=== Source information ===

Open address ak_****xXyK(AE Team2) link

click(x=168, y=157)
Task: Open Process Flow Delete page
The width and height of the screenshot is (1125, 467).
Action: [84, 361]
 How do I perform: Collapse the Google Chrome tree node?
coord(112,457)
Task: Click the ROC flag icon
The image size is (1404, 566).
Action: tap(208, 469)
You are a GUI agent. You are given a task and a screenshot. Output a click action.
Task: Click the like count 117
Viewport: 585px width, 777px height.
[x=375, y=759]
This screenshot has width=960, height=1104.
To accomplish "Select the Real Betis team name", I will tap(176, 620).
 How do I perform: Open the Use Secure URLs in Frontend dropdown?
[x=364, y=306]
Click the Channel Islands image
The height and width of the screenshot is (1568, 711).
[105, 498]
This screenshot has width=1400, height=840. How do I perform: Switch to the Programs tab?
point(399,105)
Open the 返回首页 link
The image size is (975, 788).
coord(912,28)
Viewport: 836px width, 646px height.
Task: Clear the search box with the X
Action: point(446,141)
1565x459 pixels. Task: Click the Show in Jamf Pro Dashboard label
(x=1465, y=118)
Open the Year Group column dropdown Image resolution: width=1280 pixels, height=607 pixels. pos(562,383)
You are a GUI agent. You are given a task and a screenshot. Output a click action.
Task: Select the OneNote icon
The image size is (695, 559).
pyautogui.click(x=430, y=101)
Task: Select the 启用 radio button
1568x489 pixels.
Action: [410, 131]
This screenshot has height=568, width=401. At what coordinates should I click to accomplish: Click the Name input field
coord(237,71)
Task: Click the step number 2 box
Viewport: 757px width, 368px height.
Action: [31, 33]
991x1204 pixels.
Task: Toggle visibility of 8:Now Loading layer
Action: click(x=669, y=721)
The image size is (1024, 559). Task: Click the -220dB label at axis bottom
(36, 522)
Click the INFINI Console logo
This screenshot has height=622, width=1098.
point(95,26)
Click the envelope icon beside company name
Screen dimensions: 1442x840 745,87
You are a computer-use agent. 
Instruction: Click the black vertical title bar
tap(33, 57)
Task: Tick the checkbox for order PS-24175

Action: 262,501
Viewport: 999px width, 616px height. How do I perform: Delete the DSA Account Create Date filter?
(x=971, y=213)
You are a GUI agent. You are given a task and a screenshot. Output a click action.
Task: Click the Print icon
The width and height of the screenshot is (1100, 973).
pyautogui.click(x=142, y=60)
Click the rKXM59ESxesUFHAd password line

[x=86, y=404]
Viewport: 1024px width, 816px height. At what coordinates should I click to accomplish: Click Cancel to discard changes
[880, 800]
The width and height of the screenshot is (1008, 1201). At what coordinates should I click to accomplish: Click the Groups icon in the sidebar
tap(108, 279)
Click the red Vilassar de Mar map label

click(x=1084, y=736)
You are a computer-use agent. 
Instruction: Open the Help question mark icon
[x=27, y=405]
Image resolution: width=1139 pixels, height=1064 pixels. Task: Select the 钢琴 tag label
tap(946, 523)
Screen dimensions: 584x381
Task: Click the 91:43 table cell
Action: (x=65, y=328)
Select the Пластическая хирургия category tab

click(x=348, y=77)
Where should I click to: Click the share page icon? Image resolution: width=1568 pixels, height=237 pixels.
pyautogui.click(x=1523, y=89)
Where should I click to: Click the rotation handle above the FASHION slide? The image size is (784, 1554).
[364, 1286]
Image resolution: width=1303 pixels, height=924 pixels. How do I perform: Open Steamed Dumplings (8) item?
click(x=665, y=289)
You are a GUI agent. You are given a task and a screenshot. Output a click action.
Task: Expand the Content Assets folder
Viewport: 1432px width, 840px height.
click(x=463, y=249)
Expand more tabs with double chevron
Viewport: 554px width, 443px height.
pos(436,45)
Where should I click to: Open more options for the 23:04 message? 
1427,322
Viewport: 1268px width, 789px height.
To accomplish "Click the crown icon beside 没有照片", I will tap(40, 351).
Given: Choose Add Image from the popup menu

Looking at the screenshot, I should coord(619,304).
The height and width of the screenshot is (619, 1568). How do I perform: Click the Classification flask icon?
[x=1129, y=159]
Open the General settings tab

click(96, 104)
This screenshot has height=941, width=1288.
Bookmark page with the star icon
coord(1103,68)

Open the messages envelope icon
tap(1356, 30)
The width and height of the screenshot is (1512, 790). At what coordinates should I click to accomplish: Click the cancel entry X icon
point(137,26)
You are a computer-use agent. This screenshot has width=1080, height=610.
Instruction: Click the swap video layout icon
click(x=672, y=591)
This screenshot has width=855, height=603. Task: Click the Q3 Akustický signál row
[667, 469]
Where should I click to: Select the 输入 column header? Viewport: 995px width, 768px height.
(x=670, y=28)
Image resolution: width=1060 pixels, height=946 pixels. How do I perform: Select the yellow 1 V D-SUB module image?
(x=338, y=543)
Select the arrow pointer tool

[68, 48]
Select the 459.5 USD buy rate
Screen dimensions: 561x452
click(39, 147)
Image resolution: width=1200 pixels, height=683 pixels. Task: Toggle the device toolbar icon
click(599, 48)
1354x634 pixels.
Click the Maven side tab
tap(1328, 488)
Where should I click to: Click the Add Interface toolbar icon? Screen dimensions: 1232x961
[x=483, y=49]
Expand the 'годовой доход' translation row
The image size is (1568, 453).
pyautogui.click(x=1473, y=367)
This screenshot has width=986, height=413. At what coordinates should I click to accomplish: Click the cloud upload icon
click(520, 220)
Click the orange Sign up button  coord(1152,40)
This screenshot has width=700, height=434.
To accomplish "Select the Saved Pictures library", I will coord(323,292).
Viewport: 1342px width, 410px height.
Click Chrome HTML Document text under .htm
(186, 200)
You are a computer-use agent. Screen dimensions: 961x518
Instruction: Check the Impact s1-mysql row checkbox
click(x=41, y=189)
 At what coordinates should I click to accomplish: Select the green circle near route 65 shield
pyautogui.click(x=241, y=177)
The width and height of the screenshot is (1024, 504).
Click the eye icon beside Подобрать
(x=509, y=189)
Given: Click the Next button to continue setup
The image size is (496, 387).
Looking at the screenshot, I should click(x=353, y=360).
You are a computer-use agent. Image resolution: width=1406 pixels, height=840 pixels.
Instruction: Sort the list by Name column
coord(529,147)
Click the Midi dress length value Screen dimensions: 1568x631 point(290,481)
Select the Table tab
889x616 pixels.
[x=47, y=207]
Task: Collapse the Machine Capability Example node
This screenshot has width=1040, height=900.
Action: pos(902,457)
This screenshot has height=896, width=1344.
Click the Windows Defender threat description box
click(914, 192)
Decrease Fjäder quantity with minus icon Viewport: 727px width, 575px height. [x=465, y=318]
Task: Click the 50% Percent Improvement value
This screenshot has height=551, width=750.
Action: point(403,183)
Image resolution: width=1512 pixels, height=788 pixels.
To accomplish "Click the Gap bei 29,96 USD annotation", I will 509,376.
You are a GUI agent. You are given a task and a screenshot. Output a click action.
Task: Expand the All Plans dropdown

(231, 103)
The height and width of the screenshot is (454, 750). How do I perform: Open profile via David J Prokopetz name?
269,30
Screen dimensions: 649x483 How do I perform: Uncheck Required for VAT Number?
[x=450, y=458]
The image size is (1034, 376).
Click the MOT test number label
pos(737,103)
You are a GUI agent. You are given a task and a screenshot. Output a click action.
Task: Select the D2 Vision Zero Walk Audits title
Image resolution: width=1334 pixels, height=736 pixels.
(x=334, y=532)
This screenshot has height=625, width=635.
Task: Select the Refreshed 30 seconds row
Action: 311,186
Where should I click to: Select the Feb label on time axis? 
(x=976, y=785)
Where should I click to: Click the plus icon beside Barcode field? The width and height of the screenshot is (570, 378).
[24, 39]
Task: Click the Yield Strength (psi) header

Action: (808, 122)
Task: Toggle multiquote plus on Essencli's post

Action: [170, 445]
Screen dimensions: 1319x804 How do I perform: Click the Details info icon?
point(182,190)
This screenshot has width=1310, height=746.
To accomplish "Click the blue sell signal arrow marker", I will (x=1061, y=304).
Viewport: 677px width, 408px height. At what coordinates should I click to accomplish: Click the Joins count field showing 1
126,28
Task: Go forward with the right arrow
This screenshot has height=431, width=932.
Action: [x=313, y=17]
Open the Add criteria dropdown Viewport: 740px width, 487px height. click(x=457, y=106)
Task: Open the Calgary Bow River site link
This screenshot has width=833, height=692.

===

# Exercise goal
Find the word "button" in the data and show each line that holds it.

# Task result
Task: Select the 启用 radio button
Click the orange Sign up button  coord(1152,40)
Given: Click the Next button to continue setup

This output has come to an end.